The problem is that sometimes we are pretty crappy firefighters.
*Just like my silent firefighter friends, sometimes we hang out with “lost people” to relieve our evangelism-based guilt, or to feel better about ourselves. We’re not really there to help or get involved, mind you, but just to do our duty or convince ourselves we are more caring than we are. It’s like the church member who brags about going to a bar or a rock concert that way someone else might brag about surviving a game of Russian roulette.
*At other times we are content to hand out “death stickers” to everyone we see. We tell people exactly how we think their lives are screwed up, exactly why we think God is particularly angry with them, etc, and we call this Christianity, but that is the extent of our “helping.” On a more personal note, that’s one of the real dangers and difficulties of online blogs like this one. Without knowing each other and showing any willingness to invest in each other as people, we’ve come together to try to sort out what are sometimes pretty touchy topics. That said, I can always be bribed with free coffee for a face-to-face conversation!
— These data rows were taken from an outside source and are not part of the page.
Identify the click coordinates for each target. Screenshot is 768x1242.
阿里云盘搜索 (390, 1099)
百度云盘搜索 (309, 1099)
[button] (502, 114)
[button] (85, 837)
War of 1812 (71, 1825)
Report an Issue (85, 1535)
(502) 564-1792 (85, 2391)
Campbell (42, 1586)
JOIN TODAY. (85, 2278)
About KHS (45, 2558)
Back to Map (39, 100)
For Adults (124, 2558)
As with any metaphor, we could keep unpacking (and abusing?) my symbolism-(and frustration-)laden experience with the fire drill on my campus that year. But hopefully we will spend some time thinking through our words and actions in the midst of the fire. And maybe those who don’t believe in the fire, who are even insulted by my suggestion that there is a fire, will at least be willing to admit that I was trying to help — that I treated them as more than a number or a duty, and that my presence in their lives didn’t make things worse … and that my homemade firefighter costume was super cool!.